What to do: When you write the records again, keep every line exactly as it was.

Recorded data:
──────────

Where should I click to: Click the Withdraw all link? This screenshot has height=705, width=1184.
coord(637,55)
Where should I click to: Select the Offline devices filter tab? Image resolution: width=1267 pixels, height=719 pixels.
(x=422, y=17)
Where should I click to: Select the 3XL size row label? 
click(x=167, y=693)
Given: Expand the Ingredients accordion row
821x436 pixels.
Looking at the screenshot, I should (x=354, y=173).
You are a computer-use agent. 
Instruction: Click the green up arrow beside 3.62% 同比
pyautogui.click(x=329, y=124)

──────────

Result of this task:
Where should I click to: Click the Withdraw all link? This screenshot has height=705, width=1184.
coord(637,55)
Where should I click to: Select the Offline devices filter tab? Image resolution: width=1267 pixels, height=719 pixels.
(x=422, y=17)
Where should I click to: Select the 3XL size row label? 
click(x=167, y=693)
Given: Expand the Ingredients accordion row
821x436 pixels.
Looking at the screenshot, I should (x=354, y=173).
You are a computer-use agent. 
Instruction: Click the green up arrow beside 3.62% 同比
pyautogui.click(x=329, y=124)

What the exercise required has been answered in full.